> _Directive_:
Identify each line of the material below that contains the string "point" and copy those lines. Matching is case-sensitive.

[Data for locating words and elements]

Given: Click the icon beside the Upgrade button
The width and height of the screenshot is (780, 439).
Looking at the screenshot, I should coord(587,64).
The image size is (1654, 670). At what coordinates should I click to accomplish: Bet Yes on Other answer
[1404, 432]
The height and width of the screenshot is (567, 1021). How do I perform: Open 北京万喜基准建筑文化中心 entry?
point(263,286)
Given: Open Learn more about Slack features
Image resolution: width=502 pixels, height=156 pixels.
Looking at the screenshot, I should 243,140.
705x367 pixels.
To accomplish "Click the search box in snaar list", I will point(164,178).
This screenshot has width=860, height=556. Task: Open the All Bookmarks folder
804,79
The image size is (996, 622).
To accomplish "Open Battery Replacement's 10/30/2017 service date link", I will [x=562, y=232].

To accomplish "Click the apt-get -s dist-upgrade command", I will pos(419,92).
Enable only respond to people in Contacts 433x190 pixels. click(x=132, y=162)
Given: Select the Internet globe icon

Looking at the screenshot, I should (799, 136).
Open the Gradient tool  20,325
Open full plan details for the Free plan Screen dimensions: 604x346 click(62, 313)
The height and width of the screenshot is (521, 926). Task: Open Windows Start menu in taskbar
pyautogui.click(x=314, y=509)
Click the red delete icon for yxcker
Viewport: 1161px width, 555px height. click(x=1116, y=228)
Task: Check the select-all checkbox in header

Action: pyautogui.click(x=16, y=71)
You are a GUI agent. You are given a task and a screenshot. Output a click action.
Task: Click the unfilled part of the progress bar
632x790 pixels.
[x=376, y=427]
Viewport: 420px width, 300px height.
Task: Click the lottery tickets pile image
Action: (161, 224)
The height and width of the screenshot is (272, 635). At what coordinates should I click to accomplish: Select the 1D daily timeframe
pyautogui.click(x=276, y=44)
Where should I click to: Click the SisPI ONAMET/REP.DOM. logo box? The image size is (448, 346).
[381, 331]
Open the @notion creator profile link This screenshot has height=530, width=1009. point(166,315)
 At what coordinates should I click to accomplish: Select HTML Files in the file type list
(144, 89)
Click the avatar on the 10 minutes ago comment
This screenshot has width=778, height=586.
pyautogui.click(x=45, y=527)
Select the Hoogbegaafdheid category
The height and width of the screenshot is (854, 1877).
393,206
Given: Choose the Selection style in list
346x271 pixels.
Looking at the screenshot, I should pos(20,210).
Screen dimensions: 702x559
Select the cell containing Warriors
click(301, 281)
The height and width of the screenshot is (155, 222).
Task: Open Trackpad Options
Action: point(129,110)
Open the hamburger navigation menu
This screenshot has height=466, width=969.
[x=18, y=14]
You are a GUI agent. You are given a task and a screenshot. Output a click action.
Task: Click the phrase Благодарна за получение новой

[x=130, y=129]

> _Answer_:
point(263,286)
To accomplish "Click the search box in snaar list", I will point(164,178).
Open the @notion creator profile link This screenshot has height=530, width=1009. point(166,315)
Action: point(129,110)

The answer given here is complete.